**WORK REQUIRED**:
Please copy the data from the line containing "Viewport: 886px width, 460px" to the line containing "tap(777, 190)" word for word.
◇ ◇ ◇ ◇
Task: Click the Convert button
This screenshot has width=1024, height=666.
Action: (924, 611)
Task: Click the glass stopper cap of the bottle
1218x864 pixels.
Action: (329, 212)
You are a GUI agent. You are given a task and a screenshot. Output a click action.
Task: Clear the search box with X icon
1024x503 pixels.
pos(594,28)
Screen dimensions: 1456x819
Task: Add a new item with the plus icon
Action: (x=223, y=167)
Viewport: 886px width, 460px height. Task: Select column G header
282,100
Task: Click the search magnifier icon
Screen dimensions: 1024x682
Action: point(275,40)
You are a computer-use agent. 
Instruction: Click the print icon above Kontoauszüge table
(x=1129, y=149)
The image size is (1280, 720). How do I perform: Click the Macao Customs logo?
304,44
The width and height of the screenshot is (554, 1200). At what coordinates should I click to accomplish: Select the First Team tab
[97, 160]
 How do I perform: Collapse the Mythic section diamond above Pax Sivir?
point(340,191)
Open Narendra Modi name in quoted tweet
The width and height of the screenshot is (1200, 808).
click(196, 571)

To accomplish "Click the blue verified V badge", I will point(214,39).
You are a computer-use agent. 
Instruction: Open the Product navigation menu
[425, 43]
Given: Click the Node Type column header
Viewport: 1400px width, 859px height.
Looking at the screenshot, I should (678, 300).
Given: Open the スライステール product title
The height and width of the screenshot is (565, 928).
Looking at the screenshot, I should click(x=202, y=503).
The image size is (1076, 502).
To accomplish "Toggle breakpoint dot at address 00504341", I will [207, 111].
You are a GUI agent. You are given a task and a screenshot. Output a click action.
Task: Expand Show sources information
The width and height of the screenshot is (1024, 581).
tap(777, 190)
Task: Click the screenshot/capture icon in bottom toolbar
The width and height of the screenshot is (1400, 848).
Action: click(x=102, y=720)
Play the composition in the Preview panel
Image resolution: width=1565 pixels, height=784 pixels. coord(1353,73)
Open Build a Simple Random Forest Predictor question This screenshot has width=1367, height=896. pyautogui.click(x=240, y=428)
◇ ◇ ◇ ◇
**FINAL ANSWER**:
Viewport: 886px width, 460px height. Task: Select column G header
282,100
Task: Click the search magnifier icon
Screen dimensions: 1024x682
Action: point(275,40)
You are a computer-use agent. 
Instruction: Click the print icon above Kontoauszüge table
(x=1129, y=149)
The image size is (1280, 720). How do I perform: Click the Macao Customs logo?
304,44
The width and height of the screenshot is (554, 1200). At what coordinates should I click to accomplish: Select the First Team tab
[97, 160]
 How do I perform: Collapse the Mythic section diamond above Pax Sivir?
point(340,191)
Open Narendra Modi name in quoted tweet
The width and height of the screenshot is (1200, 808).
click(196, 571)

To accomplish "Click the blue verified V badge", I will point(214,39).
You are a computer-use agent. 
Instruction: Open the Product navigation menu
[425, 43]
Given: Click the Node Type column header
Viewport: 1400px width, 859px height.
Looking at the screenshot, I should (678, 300).
Given: Open the スライステール product title
The height and width of the screenshot is (565, 928).
Looking at the screenshot, I should click(x=202, y=503).
The image size is (1076, 502).
To accomplish "Toggle breakpoint dot at address 00504341", I will [207, 111].
You are a GUI agent. You are given a task and a screenshot. Output a click action.
Task: Expand Show sources information
The width and height of the screenshot is (1024, 581).
tap(777, 190)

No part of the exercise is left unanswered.